Je profite de mon dimanche pour vous écrire, car c'est la seule journée durant laquelle j'ai accès aux ordinateurs autrement qu'à l'aurore (et dieu sait si l'aurore arrive tot en Inde !) ou tard dans la soirée. En effet, si cela m'énerve beaucoup de ne pouvoir travailler de facon éerieuse à cause de cette absence de matériel, il faut reconnaitre que les Indiens ne sont pas avares au travail. En heures de travail du moins, car je pense que nous n'avons pas tout à fait les memes critères de productivité…

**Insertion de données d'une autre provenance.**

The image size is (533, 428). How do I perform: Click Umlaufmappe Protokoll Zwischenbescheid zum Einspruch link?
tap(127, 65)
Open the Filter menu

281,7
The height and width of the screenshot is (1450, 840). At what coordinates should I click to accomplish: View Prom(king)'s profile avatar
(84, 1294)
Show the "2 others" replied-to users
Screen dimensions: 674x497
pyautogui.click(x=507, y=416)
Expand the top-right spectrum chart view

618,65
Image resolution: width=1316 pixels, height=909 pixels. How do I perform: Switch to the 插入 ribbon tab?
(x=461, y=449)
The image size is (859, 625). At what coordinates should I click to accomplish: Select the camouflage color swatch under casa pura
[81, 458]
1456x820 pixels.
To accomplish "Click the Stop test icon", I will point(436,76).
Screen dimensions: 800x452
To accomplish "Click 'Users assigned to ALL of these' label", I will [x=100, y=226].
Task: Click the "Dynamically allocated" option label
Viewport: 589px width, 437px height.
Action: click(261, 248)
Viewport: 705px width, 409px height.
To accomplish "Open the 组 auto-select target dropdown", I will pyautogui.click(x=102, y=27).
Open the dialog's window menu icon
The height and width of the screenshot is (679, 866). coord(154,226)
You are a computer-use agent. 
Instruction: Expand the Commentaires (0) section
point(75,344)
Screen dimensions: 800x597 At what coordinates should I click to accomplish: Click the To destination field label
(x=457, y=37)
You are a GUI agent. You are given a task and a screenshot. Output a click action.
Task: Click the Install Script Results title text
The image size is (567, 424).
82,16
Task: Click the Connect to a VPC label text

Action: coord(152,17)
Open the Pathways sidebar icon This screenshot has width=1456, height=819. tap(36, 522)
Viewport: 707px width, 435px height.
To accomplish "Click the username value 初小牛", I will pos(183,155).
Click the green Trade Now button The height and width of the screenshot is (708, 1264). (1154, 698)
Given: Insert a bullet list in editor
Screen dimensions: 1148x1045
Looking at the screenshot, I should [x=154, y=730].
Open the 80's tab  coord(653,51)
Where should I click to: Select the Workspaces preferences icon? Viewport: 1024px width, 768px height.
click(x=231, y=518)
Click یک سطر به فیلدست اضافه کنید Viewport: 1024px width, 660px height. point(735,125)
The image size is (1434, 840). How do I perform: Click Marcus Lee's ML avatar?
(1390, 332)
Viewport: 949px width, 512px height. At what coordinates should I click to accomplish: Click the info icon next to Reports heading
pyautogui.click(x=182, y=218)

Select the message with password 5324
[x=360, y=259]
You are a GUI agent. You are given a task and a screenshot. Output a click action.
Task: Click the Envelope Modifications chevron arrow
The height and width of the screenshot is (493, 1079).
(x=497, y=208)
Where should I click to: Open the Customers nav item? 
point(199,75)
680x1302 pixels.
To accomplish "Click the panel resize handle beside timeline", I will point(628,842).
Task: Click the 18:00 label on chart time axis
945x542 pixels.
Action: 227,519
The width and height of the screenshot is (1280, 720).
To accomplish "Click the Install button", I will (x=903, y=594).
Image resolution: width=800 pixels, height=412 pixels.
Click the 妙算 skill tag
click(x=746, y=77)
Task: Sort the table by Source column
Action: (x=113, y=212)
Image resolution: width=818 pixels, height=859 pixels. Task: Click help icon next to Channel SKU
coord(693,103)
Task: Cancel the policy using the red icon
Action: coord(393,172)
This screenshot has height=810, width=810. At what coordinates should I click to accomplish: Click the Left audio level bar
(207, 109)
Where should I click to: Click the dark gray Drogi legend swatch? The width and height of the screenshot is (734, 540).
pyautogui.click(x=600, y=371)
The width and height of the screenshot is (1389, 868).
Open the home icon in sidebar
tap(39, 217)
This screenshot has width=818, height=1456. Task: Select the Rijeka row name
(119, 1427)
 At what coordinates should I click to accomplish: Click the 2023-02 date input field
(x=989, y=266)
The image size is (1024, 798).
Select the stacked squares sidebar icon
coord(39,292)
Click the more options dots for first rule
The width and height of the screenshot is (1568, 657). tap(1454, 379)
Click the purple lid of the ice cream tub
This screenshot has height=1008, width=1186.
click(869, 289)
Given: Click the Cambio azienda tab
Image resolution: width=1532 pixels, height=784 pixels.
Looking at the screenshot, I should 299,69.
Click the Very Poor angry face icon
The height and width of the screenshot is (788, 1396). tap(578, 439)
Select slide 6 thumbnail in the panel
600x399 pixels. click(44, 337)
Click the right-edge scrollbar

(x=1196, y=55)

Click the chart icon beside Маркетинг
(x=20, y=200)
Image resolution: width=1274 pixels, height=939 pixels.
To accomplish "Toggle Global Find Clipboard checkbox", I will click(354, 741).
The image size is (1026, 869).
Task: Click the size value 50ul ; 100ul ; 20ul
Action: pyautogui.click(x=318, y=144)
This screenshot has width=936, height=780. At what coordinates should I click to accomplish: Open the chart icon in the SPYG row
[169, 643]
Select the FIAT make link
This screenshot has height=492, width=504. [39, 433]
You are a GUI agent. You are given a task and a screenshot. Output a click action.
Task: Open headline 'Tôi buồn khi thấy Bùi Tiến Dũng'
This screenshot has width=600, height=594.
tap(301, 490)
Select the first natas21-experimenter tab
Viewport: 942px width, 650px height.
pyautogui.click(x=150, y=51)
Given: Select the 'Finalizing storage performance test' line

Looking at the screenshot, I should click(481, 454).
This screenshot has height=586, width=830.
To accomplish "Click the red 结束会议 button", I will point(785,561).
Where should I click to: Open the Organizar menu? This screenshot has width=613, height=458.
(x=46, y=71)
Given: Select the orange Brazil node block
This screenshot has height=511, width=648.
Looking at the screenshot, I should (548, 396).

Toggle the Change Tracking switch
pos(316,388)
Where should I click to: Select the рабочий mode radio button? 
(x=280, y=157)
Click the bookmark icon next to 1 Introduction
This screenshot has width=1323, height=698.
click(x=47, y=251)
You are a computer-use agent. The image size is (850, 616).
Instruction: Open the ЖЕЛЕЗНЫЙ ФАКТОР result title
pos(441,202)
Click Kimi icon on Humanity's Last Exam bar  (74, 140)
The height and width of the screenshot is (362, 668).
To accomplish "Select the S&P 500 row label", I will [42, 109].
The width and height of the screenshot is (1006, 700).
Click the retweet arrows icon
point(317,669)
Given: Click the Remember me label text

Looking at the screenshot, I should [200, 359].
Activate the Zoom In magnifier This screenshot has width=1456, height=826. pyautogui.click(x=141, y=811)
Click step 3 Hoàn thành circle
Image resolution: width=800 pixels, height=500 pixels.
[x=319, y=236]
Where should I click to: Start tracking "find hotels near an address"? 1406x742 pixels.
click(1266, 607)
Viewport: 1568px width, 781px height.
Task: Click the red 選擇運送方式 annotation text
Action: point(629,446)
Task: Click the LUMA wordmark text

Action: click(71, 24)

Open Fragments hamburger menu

C'est étonnant et trés agaçant d'ailleurs de voir le fossé qui sépare les travailleurs de Jeeva Jyothi sur le terrain de ceux qui sont dans les bureaux. Les premiers font un travail fantastique qui se mesure aisément au contact qu'ils ont avec les populations des quartiers que j'ai visité tandis que les seconds tournent toute la journée, allument et réallument les ordinateurs, font des fichiers à la main puis les transforment en données informatiques… Il est évident que leur participation est fondamentale pour faire tourner l'association et relayer le travail sur le terrain mais le contraste est néanmoins saisissant, en particulier pour nous autres occidentaux qui sommes habitués au travail rapide et organisé.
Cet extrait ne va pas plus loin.